The major limitations of our project are as follows. We had a limited dataset, as this was a single institutional cohort of reports that were used to build the corpus, with a majority of them being MRI reports. Further validation on external datasets is necessary to assess generalizability. However, at present, public datasets do not exist for this specialized task. By publishing our code and embeddings, we hope to make it possible for other researchers to validate this pipeline on their own private datasets. Secondly, we chose to train the BI-RADS BERT embeddings from scratch in order to build a custom BERT embedding specialized in BI-RADS vocabulary, so the BERT embeddings were not initialized from a previous BERT embedding. Previous work suggests that double pre-training on varying datasets is highly efficient [
10]. Therefore, further analyses of the gains and losses from this implementation trade-off is needed. Thirdly, we could have evaluated the field extraction models to find information in identified sections that we did not use for field extraction during training. In some cases, information generally found in the history/Cl. Ind. will be in the findings or impression sections. Identifying previous cancer, menopausal status, or purpose for the exam may be possible by looking in another report section. Our fine-tuning dataset was built to not have these discrepancies, and would not be appropriate to evaluate this. Therefore, further work on this is necessary.

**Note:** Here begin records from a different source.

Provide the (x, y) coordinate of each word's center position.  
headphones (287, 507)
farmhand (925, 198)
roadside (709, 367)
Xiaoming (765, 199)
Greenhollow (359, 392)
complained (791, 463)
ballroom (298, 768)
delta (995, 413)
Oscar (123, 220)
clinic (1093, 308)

Domain shift is an ongoing research problem in radiology report analysis, as recording styles change through the years. For example, the BI-RADS lexicon is currently in its fifth edition (released in 2013), and it is possible that reports generated using the fourth edition, which was released in 2003, differ significantly. Our dataset spans a 15-year period, and the majority of reports were generated using the latest edition. However, it is possible that using exam date as an auxiliary data feature could improve field extraction or section segmentation.